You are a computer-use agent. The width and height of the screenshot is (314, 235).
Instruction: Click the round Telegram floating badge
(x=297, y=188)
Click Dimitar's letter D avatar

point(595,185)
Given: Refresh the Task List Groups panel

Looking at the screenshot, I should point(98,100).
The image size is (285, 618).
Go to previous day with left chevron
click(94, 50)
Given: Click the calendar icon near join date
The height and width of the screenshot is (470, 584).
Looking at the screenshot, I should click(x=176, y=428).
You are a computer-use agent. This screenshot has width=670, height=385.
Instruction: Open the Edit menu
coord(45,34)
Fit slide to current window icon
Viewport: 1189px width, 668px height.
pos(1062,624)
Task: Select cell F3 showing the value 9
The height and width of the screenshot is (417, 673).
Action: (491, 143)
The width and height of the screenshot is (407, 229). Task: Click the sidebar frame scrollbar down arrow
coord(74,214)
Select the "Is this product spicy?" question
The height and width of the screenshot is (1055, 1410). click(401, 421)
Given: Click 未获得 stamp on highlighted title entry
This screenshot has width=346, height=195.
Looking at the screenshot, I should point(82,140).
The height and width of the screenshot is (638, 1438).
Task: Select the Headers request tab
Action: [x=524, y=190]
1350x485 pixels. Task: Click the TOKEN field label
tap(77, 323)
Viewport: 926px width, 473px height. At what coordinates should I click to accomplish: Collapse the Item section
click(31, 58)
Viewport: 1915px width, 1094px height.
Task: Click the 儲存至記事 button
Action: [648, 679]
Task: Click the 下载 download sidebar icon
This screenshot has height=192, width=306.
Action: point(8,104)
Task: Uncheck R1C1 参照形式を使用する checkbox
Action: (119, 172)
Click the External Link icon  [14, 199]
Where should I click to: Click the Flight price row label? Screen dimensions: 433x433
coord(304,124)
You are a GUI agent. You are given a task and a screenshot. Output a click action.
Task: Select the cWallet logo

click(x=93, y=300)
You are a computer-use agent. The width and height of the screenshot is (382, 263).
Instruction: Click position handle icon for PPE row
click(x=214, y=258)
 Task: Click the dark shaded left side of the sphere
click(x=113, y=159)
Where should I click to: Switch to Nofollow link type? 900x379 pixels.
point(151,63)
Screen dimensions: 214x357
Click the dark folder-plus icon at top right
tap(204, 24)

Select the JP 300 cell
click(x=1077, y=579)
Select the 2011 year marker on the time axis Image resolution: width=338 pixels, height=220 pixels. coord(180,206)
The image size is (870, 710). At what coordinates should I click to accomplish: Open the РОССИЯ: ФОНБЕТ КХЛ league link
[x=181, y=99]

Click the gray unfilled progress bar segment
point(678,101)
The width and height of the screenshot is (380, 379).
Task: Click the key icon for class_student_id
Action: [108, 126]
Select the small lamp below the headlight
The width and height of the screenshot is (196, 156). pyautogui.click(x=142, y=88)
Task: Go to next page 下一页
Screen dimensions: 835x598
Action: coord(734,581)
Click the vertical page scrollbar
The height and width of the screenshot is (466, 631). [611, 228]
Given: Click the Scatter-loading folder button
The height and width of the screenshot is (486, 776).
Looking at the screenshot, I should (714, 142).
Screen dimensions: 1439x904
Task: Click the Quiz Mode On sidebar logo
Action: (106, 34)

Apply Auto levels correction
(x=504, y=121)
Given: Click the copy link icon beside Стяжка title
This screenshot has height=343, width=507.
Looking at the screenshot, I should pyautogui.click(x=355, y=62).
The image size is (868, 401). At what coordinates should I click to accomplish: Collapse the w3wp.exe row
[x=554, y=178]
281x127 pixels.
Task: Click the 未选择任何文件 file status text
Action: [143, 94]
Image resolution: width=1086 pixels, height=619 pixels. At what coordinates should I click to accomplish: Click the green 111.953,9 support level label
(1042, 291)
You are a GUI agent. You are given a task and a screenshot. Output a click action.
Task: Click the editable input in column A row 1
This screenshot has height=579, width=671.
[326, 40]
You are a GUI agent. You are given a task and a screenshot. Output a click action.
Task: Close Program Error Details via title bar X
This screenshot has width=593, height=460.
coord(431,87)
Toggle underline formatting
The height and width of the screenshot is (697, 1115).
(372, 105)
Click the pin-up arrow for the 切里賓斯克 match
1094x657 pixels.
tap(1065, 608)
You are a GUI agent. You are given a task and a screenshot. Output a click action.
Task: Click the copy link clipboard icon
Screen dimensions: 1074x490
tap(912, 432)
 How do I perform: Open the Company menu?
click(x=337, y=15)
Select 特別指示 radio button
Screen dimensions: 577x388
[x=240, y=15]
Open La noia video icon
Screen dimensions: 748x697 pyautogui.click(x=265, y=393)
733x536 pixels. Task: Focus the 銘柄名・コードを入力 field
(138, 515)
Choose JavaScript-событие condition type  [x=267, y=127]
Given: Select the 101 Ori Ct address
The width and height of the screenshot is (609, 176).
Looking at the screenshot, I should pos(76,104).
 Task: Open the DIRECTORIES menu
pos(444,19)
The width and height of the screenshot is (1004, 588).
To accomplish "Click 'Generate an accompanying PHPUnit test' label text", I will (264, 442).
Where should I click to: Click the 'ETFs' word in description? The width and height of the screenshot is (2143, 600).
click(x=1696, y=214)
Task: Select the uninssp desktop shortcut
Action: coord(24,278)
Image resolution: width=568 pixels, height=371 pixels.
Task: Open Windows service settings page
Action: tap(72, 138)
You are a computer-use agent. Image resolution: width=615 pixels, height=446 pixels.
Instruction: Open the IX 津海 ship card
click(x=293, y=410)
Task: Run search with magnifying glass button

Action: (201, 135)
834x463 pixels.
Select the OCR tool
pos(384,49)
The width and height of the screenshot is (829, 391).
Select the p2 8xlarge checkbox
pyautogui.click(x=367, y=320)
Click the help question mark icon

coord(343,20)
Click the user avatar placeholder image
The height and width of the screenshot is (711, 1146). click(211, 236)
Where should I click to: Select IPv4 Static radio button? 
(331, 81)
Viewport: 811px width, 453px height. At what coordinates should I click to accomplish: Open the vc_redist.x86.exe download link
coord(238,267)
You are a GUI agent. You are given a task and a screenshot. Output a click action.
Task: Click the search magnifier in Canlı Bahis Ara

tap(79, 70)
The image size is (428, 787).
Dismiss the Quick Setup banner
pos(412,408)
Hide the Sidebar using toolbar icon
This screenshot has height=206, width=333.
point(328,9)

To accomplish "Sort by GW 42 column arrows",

**Action item:** Nothing may be left out or altered: reproduce the complete listing.

**Your solution:**
You are a computer-use agent. The width and height of the screenshot is (314, 235).
Instruction: Click the round Telegram floating badge
(x=297, y=188)
Click Dimitar's letter D avatar

point(595,185)
Given: Refresh the Task List Groups panel

Looking at the screenshot, I should point(98,100).
The image size is (285, 618).
Go to previous day with left chevron
click(94, 50)
Given: Click the calendar icon near join date
The height and width of the screenshot is (470, 584).
Looking at the screenshot, I should click(x=176, y=428).
You are a computer-use agent. This screenshot has width=670, height=385.
Instruction: Open the Edit menu
coord(45,34)
Fit slide to current window icon
Viewport: 1189px width, 668px height.
pos(1062,624)
Task: Select cell F3 showing the value 9
The height and width of the screenshot is (417, 673).
Action: (491, 143)
The width and height of the screenshot is (407, 229). Task: Click the sidebar frame scrollbar down arrow
coord(74,214)
Select the "Is this product spicy?" question
The height and width of the screenshot is (1055, 1410). click(401, 421)
Given: Click 未获得 stamp on highlighted title entry
This screenshot has width=346, height=195.
Looking at the screenshot, I should point(82,140).
The height and width of the screenshot is (638, 1438).
Task: Select the Headers request tab
Action: [x=524, y=190]
1350x485 pixels. Task: Click the TOKEN field label
tap(77, 323)
Viewport: 926px width, 473px height. At what coordinates should I click to accomplish: Collapse the Item section
click(31, 58)
Viewport: 1915px width, 1094px height.
Task: Click the 儲存至記事 button
Action: [648, 679]
Task: Click the 下载 download sidebar icon
This screenshot has height=192, width=306.
Action: point(8,104)
Task: Uncheck R1C1 参照形式を使用する checkbox
Action: (119, 172)
Click the External Link icon  [14, 199]
Where should I click to: Click the Flight price row label? Screen dimensions: 433x433
coord(304,124)
You are a GUI agent. You are given a task and a screenshot. Output a click action.
Task: Select the cWallet logo

click(x=93, y=300)
You are a computer-use agent. The width and height of the screenshot is (382, 263).
Instruction: Click position handle icon for PPE row
click(x=214, y=258)
 Task: Click the dark shaded left side of the sphere
click(x=113, y=159)
Where should I click to: Switch to Nofollow link type? 900x379 pixels.
point(151,63)
Screen dimensions: 214x357
Click the dark folder-plus icon at top right
tap(204, 24)

Select the JP 300 cell
click(x=1077, y=579)
Select the 2011 year marker on the time axis Image resolution: width=338 pixels, height=220 pixels. coord(180,206)
The image size is (870, 710). At what coordinates should I click to accomplish: Open the РОССИЯ: ФОНБЕТ КХЛ league link
[x=181, y=99]

Click the gray unfilled progress bar segment
point(678,101)
The width and height of the screenshot is (380, 379).
Task: Click the key icon for class_student_id
Action: [108, 126]
Select the small lamp below the headlight
The width and height of the screenshot is (196, 156). pyautogui.click(x=142, y=88)
Task: Go to next page 下一页
Screen dimensions: 835x598
Action: coord(734,581)
Click the vertical page scrollbar
The height and width of the screenshot is (466, 631). [611, 228]
Given: Click the Scatter-loading folder button
The height and width of the screenshot is (486, 776).
Looking at the screenshot, I should (714, 142).
Screen dimensions: 1439x904
Task: Click the Quiz Mode On sidebar logo
Action: (106, 34)

Apply Auto levels correction
(x=504, y=121)
Given: Click the copy link icon beside Стяжка title
This screenshot has height=343, width=507.
Looking at the screenshot, I should pyautogui.click(x=355, y=62).
The image size is (868, 401). At what coordinates should I click to accomplish: Collapse the w3wp.exe row
[x=554, y=178]
281x127 pixels.
Task: Click the 未选择任何文件 file status text
Action: [143, 94]
Image resolution: width=1086 pixels, height=619 pixels. At what coordinates should I click to accomplish: Click the green 111.953,9 support level label
(1042, 291)
You are a GUI agent. You are given a task and a screenshot. Output a click action.
Task: Click the editable input in column A row 1
This screenshot has height=579, width=671.
[326, 40]
You are a GUI agent. You are given a task and a screenshot. Output a click action.
Task: Close Program Error Details via title bar X
This screenshot has width=593, height=460.
coord(431,87)
Toggle underline formatting
The height and width of the screenshot is (697, 1115).
(372, 105)
Click the pin-up arrow for the 切里賓斯克 match
1094x657 pixels.
tap(1065, 608)
You are a GUI agent. You are given a task and a screenshot. Output a click action.
Task: Click the copy link clipboard icon
Screen dimensions: 1074x490
tap(912, 432)
 How do I perform: Open the Company menu?
click(x=337, y=15)
Select 特別指示 radio button
Screen dimensions: 577x388
[x=240, y=15]
Open La noia video icon
Screen dimensions: 748x697 pyautogui.click(x=265, y=393)
733x536 pixels. Task: Focus the 銘柄名・コードを入力 field
(138, 515)
Choose JavaScript-событие condition type  [x=267, y=127]
Given: Select the 101 Ori Ct address
The width and height of the screenshot is (609, 176).
Looking at the screenshot, I should pos(76,104).
 Task: Open the DIRECTORIES menu
pos(444,19)
The width and height of the screenshot is (1004, 588).
To accomplish "Click 'Generate an accompanying PHPUnit test' label text", I will (264, 442).
Where should I click to: Click the 'ETFs' word in description? The width and height of the screenshot is (2143, 600).
click(x=1696, y=214)
Task: Select the uninssp desktop shortcut
Action: coord(24,278)
Image resolution: width=568 pixels, height=371 pixels.
Task: Open Windows service settings page
Action: tap(72, 138)
You are a computer-use agent. Image resolution: width=615 pixels, height=446 pixels.
Instruction: Open the IX 津海 ship card
click(x=293, y=410)
Task: Run search with magnifying glass button

Action: (201, 135)
834x463 pixels.
Select the OCR tool
pos(384,49)
The width and height of the screenshot is (829, 391).
Select the p2 8xlarge checkbox
pyautogui.click(x=367, y=320)
Click the help question mark icon

coord(343,20)
Click the user avatar placeholder image
The height and width of the screenshot is (711, 1146). click(211, 236)
Where should I click to: Select IPv4 Static radio button? 
(331, 81)
Viewport: 811px width, 453px height. At what coordinates should I click to accomplish: Open the vc_redist.x86.exe download link
coord(238,267)
You are a GUI agent. You are given a task and a screenshot. Output a click action.
Task: Click the search magnifier in Canlı Bahis Ara

tap(79, 70)
The image size is (428, 787).
Dismiss the Quick Setup banner
pos(412,408)
Hide the Sidebar using toolbar icon
This screenshot has height=206, width=333.
point(328,9)

To accomplish "Sort by GW 42 column arrows",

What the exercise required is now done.